La Colina del Almendro, de Mayte Esteban

En el verano de 1913, la sombra que se cierne sobre Almond Hill está a punto de cambiar el destino de sus moradores. Richard Davenport, conde de Barton, no pasa por el mejor de sus momentos desde que su esposa murió y lo dejó al cargo de sus dos hijas, Mary Elisabeth y Mary Ellen. Acosado por las deudas y por la ladina gestión de su sobrino Charles, acepta la oferta de casar a su hija mayor con John Lowell, un rico burgués sin título aristocrático. Casada por poderes y sin haber conocido a su esposo, Mary Elisabeth deja el hogar de su infancia para instalarse en la casa londinense de su marido. Por primera vez sola, Mary supera todos sus miedos para ponerse al frente de su nuevo hogar mientras espera el regreso del misterioso John Lowell. En un Londres inquieto por la inminente guerra y agitado por las reivindicaciones de las suffragettes, Mary está a punto de descubrir que su voluntad y su corazón pueden cambiar cualquier destino.
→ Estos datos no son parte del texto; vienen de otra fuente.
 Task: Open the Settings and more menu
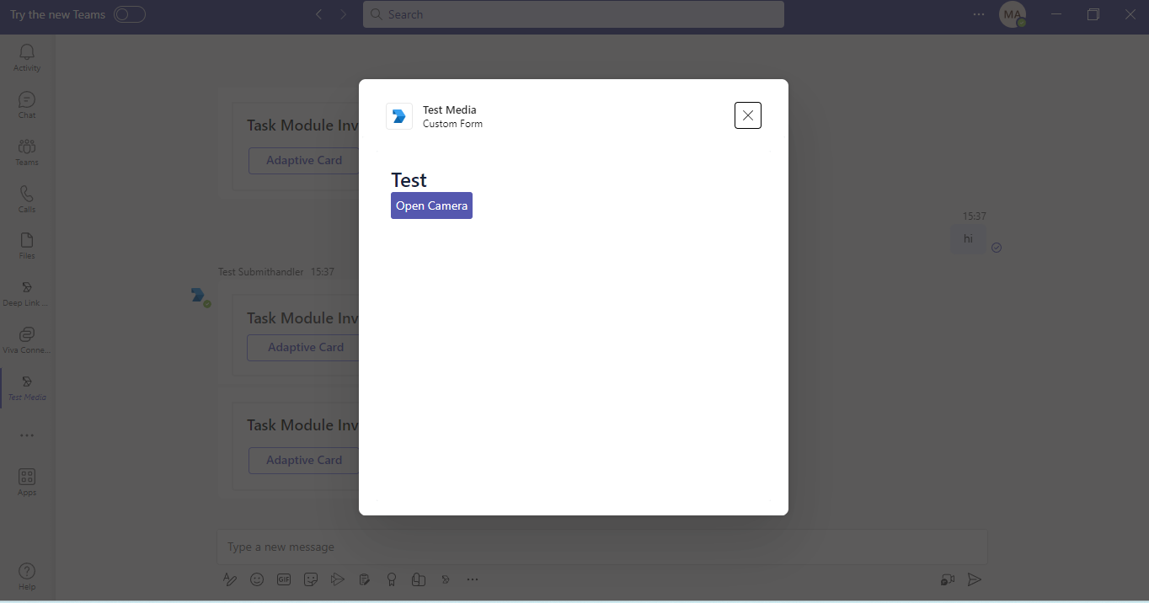pos(978,14)
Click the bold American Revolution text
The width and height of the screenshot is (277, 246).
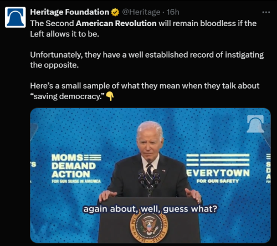pyautogui.click(x=116, y=23)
«—Sabe que lo que usted quiera no tiene importancia, ¿verdad? Según están las leyes, tendrá que obedecer los deseos de su esposo (…).
—Sí, lo sé
—¿Está dispuesta a aceptarlo?
—Cada día menos —dijo ella con sinceridad.«

Cuando Mayte me dijo que estaba escribiendo una novela ambientada en Gran Bretaña a principios del siglo XX me admiró su valentía. Pese a la complejidad del género histórico, sabía que haría un excelente trabajo de ambientación, porque Mayte es minuciosa, intuitiva y perspicaz, pero me seguía admirando su versatilidad y su pasión al embarcarse en esta nueva aventura. Reconozcámoslo, lo fácil es no salir de nuestra zona de confort. Al leer por primera vez La Colina del Almendro pensé en lo bonito que era que una autora a la que conocía tan bien volviese a sorprenderme después de tanto tiempo en mi biblioteca.

De La Colina del Almendro he disfrutado por sus personajes, por la fluidez de su trama y por la cuidada alternancia de narración y testimonio epistolar, acertadísima para dar autenticidad, emoción y relieve a los protagonistas. Mary es una protagonista que se va abriendo poco a poco y su fuerza de carácter, su evolución, es uno de los puntos más atractivos de la historia. Lejos de caer en tópicos de misterios familiares, Mayte juega hábilmente con esos conflictos familiares (el pasado de Lowell y sus padres o la manipulación de Charles Davenport, por ejemplo) para enriquecer la trama y establecer complicidad con el lector. Me ha encantado ese telón de fondo histórico, ese Londres en ebullición con las protestas feministas (atención a los personajes reales que aparecen en la novela), con los vendedores de periódicos vespertinos, con los obreros de las fábricas, en contraste con la relativa tranquilidad de la campiña de Almond Hill; y la Primera Guerra Mundial, ese terremoto que supuso para Gran Bretaña, el horror de las trincheras del Somme, la brutalidad de un conflicto bélico como nunca habían visto los Europeos. Es en las cartas de Mary y los diarios de guerra de los soldados, tan emocionantes, donde la autora aporta un testimonio íntimo, la voz auténtica y vibrante, el corazón de sus protagonistas.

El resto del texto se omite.